The 17th iteration of the Global Gender Gap Report, released by the World Economic Forum on June 20, 2023, draws on data from 146 countries, stressing on global gender inequality.
Drawing from the Global Gender Gap Report by World Economic Forum, analyse the status of gender equality in politics. (10 marks, 150 words).
More on the report:
- The report’s findings suggest that, given the current pace of progress, it will take 131 years to eliminate the global gender gap.
- In densely populated South Asian countries, including India, this timeframe extends to 149 years.
- The report emphasizes the efficacy of reservations as a form of affirmative action, asserting that equity is the initial stride toward equality.
- Dismissing reservations based on claims of inefficiency or incompetence is considered an excuse for denying marginalized groups access to restricted spaces.
- The viewpoint maintained is that women are not inferior to men, and any perceived incompetencies are temporary, dissipating once opportunities for skill development are provided.
- The argument against reservations often posits that they may compromise competence. However, statistics indicate that women outperform men in academics, with higher graduation rates and greater workforce entry. Despite this, the representation of women in leadership positions declines, not due to incompetence but rather due to male hegemony.
Women and Politics:
- The Women’s Reservation Bill, a landmark legislation, gained approval in September 2023, signifying a fresh beginning for Indian aspirations.

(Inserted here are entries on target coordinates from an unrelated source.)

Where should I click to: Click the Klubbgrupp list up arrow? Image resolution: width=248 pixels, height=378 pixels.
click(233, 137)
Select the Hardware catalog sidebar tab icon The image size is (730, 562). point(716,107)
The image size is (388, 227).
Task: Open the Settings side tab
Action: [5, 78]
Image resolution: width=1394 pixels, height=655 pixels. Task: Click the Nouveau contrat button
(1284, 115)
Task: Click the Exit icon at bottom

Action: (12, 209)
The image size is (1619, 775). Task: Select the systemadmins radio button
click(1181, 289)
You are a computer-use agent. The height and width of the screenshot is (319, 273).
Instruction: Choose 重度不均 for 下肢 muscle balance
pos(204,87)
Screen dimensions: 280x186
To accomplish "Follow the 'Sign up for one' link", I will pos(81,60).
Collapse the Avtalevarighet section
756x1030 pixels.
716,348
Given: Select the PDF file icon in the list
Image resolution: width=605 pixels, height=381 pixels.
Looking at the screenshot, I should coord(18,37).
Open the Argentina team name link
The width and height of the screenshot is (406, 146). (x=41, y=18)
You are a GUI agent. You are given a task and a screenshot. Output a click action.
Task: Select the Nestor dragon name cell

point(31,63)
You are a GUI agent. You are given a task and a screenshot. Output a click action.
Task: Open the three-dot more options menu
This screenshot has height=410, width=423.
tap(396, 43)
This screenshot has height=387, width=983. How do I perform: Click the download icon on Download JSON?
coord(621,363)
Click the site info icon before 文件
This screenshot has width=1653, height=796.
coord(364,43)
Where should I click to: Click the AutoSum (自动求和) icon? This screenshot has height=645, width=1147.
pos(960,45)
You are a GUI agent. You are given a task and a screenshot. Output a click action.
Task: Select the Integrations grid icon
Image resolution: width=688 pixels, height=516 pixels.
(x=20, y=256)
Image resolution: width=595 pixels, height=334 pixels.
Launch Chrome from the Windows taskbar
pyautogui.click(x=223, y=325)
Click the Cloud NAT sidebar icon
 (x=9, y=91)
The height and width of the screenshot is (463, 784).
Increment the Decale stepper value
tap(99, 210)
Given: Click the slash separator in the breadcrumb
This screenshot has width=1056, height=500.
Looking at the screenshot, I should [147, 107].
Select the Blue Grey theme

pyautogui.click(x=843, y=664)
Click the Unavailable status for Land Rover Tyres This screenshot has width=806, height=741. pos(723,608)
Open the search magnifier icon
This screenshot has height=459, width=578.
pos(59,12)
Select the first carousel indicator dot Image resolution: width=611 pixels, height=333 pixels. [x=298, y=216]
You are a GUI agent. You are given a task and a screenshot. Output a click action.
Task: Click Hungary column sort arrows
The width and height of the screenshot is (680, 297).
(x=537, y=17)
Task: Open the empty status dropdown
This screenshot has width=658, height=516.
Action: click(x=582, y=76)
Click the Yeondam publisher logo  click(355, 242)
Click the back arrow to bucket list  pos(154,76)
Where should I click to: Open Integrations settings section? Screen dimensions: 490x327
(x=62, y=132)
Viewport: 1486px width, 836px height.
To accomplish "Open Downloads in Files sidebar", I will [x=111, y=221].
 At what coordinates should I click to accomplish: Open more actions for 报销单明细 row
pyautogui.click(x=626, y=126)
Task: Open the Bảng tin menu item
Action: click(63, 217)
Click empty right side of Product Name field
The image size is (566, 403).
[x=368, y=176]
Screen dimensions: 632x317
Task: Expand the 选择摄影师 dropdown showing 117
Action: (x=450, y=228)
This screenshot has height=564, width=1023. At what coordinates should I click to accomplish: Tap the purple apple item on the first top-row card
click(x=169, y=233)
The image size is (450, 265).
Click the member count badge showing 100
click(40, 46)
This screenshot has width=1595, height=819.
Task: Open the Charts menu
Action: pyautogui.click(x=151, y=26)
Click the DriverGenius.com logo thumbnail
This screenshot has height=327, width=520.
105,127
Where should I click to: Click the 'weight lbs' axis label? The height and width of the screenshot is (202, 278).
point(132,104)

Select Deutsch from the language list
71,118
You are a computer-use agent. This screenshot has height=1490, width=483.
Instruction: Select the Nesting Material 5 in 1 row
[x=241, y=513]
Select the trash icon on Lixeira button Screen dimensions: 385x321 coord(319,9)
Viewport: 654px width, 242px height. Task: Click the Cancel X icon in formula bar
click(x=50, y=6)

- The delay in passing this bill underscores the minimal role women have played in shaping India’s political landscape, despite the early adoption of universal adult suffrage by the country’s founding fathers.
- The global scenario reflects a trend of decreasing ages of political leaders.
- Question, however arises whether an ordinary Indian woman can aspire to become the Prime Minister at the age of 37, akin to leaders like Jacinda Ardern of New Zealand.
- There is still a societal reluctance to accept ambitious women in leadership roles, exemplified by the case of Hillary Clinton losing to Donald Trump despite superior political experience.
- The discussion delves into historical evidence, asserting that women in leadership roles often got there due to circumstances favoring men, political convenience, or specific agendas.
- Privileged women in leadership are criticized for not being supportive of the less fortunate, perpetuating misconceptions about their own paths to leadership.
The regressive views on gender equality held by both men and women act as a significant obstacle. Even progressive men oppose women’s participation in general seats. There is hence a need for the Women’s Reservation Bill’s prompt implementation, that can urge a correction of historical injustices for a more equitable society.